* [Task objective]:
As the answer, give a copy of each line below that includes the word "Raspberry".

──────────────────────────────

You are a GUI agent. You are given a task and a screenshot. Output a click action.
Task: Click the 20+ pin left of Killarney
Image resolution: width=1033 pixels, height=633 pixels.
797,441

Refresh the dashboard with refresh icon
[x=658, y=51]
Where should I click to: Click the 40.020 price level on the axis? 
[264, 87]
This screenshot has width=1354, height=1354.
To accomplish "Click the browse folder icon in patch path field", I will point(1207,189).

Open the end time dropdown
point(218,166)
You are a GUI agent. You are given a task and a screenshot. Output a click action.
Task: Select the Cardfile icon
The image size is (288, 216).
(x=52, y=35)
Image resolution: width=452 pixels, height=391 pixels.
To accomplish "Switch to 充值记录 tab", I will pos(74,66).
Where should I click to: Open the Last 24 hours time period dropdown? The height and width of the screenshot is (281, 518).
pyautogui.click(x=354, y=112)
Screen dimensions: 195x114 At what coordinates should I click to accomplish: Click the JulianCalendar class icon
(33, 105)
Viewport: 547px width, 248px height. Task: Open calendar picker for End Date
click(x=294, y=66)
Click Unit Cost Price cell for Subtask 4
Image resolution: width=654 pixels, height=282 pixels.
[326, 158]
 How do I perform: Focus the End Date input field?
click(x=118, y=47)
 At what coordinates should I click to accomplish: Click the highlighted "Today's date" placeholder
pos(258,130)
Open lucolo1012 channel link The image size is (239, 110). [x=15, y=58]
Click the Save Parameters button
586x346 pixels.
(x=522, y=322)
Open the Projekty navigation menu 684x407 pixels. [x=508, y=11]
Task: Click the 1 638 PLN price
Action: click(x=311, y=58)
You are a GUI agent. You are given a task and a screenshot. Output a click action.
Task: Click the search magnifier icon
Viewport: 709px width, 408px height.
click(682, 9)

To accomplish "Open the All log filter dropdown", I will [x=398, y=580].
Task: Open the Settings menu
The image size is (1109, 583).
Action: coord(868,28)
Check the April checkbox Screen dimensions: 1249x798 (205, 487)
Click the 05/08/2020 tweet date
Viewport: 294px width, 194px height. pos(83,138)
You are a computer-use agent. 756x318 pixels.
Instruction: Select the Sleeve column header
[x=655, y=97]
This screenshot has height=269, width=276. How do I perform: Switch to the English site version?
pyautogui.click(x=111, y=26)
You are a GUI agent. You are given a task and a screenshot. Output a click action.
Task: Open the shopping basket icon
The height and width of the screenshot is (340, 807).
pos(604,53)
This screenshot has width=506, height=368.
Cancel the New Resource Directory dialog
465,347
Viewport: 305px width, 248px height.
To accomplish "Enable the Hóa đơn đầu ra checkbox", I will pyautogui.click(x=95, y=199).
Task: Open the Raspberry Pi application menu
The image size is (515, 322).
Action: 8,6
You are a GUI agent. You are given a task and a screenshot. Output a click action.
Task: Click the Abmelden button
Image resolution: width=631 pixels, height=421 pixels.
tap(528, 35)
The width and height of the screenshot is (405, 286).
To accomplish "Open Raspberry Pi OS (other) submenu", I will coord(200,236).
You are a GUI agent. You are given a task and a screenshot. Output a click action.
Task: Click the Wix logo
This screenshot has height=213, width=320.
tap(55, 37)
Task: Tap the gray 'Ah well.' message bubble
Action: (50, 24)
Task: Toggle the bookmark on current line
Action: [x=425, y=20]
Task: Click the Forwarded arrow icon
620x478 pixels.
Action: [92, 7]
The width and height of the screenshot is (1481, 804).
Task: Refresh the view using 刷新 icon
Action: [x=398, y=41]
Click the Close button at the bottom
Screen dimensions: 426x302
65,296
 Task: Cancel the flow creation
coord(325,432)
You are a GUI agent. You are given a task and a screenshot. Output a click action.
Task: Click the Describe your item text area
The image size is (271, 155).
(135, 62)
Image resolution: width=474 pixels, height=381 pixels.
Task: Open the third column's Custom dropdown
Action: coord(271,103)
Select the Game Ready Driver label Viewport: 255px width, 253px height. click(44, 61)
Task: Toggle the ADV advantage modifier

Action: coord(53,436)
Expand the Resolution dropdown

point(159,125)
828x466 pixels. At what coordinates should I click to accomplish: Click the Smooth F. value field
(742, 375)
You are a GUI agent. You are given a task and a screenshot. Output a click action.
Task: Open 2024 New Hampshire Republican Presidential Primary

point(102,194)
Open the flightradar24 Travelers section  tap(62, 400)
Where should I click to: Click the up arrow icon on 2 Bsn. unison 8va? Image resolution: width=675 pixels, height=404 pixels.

──────────────────────────────

* [Task solution]:
Task: Open the Raspberry Pi application menu
To accomplish "Open Raspberry Pi OS (other) submenu", I will coord(200,236).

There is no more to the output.